__DATA FOR THIS EXERCISE__
"""

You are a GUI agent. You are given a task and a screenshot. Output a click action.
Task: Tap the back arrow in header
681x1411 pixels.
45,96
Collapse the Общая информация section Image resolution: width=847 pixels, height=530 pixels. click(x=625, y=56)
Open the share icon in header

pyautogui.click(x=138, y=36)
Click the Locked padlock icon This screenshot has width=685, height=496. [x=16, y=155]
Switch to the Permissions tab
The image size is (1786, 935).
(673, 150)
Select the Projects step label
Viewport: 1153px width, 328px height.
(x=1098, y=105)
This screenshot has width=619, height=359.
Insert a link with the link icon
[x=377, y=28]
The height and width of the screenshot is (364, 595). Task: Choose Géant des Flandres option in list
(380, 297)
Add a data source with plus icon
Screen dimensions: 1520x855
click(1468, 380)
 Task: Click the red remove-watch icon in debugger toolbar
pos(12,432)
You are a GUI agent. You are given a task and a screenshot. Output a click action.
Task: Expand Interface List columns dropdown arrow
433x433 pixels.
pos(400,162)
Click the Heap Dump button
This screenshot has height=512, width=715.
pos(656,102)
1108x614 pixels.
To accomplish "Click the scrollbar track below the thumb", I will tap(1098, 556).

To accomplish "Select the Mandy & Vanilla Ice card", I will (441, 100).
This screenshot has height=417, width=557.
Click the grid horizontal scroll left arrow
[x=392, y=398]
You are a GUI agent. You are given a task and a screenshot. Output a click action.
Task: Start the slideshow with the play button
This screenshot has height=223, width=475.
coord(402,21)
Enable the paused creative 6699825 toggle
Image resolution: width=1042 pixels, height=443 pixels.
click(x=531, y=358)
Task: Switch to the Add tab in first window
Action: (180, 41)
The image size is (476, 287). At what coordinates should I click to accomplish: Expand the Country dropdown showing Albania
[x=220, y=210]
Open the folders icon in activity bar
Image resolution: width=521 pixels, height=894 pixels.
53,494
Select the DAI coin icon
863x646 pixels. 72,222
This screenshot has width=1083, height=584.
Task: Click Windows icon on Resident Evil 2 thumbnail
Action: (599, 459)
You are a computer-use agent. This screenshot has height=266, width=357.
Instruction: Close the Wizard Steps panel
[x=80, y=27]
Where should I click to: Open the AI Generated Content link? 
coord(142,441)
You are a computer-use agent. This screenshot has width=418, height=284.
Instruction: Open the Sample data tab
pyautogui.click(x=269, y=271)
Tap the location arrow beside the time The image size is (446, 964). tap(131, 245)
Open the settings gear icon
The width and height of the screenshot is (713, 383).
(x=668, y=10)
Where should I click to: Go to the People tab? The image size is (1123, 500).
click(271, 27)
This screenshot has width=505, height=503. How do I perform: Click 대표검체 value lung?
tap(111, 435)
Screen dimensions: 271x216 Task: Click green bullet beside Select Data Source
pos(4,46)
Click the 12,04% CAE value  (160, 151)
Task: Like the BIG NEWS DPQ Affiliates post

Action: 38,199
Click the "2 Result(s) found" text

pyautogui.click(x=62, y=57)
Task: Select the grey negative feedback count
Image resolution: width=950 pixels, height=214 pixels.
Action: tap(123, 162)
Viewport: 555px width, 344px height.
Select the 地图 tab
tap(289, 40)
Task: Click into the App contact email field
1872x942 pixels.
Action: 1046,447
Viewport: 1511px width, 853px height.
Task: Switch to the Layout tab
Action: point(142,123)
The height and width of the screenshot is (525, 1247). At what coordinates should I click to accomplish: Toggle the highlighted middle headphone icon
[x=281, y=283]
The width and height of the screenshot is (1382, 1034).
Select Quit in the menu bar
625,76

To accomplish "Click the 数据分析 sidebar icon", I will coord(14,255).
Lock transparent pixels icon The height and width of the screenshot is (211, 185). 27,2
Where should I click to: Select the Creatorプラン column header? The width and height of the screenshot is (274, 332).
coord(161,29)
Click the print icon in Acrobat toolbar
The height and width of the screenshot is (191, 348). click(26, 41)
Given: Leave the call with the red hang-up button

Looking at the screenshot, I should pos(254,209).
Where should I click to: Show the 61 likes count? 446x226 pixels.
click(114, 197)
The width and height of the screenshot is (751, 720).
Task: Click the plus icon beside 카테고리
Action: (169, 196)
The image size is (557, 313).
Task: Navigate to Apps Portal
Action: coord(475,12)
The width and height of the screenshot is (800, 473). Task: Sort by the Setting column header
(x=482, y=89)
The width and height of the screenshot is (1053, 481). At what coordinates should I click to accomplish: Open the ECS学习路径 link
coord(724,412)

"""

__TASK TO CARRY OUT__
Rewrite all of the lines above, changing every "GUI agent" to "interface assistant" and leaving everything else unchanged.

__FINAL RESULT__
You are a interface assistant. You are given a task and a screenshot. Output a click action.
Task: Tap the back arrow in header
681x1411 pixels.
45,96
Collapse the Общая информация section Image resolution: width=847 pixels, height=530 pixels. click(x=625, y=56)
Open the share icon in header

pyautogui.click(x=138, y=36)
Click the Locked padlock icon This screenshot has width=685, height=496. [x=16, y=155]
Switch to the Permissions tab
The image size is (1786, 935).
(673, 150)
Select the Projects step label
Viewport: 1153px width, 328px height.
(x=1098, y=105)
This screenshot has width=619, height=359.
Insert a link with the link icon
[x=377, y=28]
The height and width of the screenshot is (364, 595). Task: Choose Géant des Flandres option in list
(380, 297)
Add a data source with plus icon
Screen dimensions: 1520x855
click(1468, 380)
 Task: Click the red remove-watch icon in debugger toolbar
pos(12,432)
You are a interface assistant. You are given a task and a screenshot. Output a click action.
Task: Expand Interface List columns dropdown arrow
433x433 pixels.
pos(400,162)
Click the Heap Dump button
This screenshot has height=512, width=715.
pos(656,102)
1108x614 pixels.
To accomplish "Click the scrollbar track below the thumb", I will tap(1098, 556).

To accomplish "Select the Mandy & Vanilla Ice card", I will (441, 100).
This screenshot has height=417, width=557.
Click the grid horizontal scroll left arrow
[x=392, y=398]
You are a interface assistant. You are given a task and a screenshot. Output a click action.
Task: Start the slideshow with the play button
This screenshot has height=223, width=475.
coord(402,21)
Enable the paused creative 6699825 toggle
Image resolution: width=1042 pixels, height=443 pixels.
click(x=531, y=358)
Task: Switch to the Add tab in first window
Action: (180, 41)
The image size is (476, 287). At what coordinates should I click to accomplish: Expand the Country dropdown showing Albania
[x=220, y=210]
Open the folders icon in activity bar
Image resolution: width=521 pixels, height=894 pixels.
53,494
Select the DAI coin icon
863x646 pixels. 72,222
This screenshot has width=1083, height=584.
Task: Click Windows icon on Resident Evil 2 thumbnail
Action: (599, 459)
You are a computer-use agent. This screenshot has height=266, width=357.
Instruction: Close the Wizard Steps panel
[x=80, y=27]
Where should I click to: Open the AI Generated Content link? 
coord(142,441)
You are a computer-use agent. This screenshot has width=418, height=284.
Instruction: Open the Sample data tab
pyautogui.click(x=269, y=271)
Tap the location arrow beside the time The image size is (446, 964). tap(131, 245)
Open the settings gear icon
The width and height of the screenshot is (713, 383).
(x=668, y=10)
Where should I click to: Go to the People tab? The image size is (1123, 500).
click(271, 27)
This screenshot has width=505, height=503. How do I perform: Click 대표검체 value lung?
tap(111, 435)
Screen dimensions: 271x216 Task: Click green bullet beside Select Data Source
pos(4,46)
Click the 12,04% CAE value  (160, 151)
Task: Like the BIG NEWS DPQ Affiliates post

Action: 38,199
Click the "2 Result(s) found" text

pyautogui.click(x=62, y=57)
Task: Select the grey negative feedback count
Image resolution: width=950 pixels, height=214 pixels.
Action: tap(123, 162)
Viewport: 555px width, 344px height.
Select the 地图 tab
tap(289, 40)
Task: Click into the App contact email field
1872x942 pixels.
Action: 1046,447
Viewport: 1511px width, 853px height.
Task: Switch to the Layout tab
Action: point(142,123)
The height and width of the screenshot is (525, 1247). At what coordinates should I click to accomplish: Toggle the highlighted middle headphone icon
[x=281, y=283]
The width and height of the screenshot is (1382, 1034).
Select Quit in the menu bar
625,76

To accomplish "Click the 数据分析 sidebar icon", I will coord(14,255).
Lock transparent pixels icon The height and width of the screenshot is (211, 185). 27,2
Where should I click to: Select the Creatorプラン column header? The width and height of the screenshot is (274, 332).
coord(161,29)
Click the print icon in Acrobat toolbar
The height and width of the screenshot is (191, 348). click(26, 41)
Given: Leave the call with the red hang-up button

Looking at the screenshot, I should pos(254,209).
Where should I click to: Show the 61 likes count? 446x226 pixels.
click(114, 197)
The width and height of the screenshot is (751, 720).
Task: Click the plus icon beside 카테고리
Action: (169, 196)
The image size is (557, 313).
Task: Navigate to Apps Portal
Action: coord(475,12)
The width and height of the screenshot is (800, 473). Task: Sort by the Setting column header
(x=482, y=89)
The width and height of the screenshot is (1053, 481). At what coordinates should I click to accomplish: Open the ECS学习路径 link
coord(724,412)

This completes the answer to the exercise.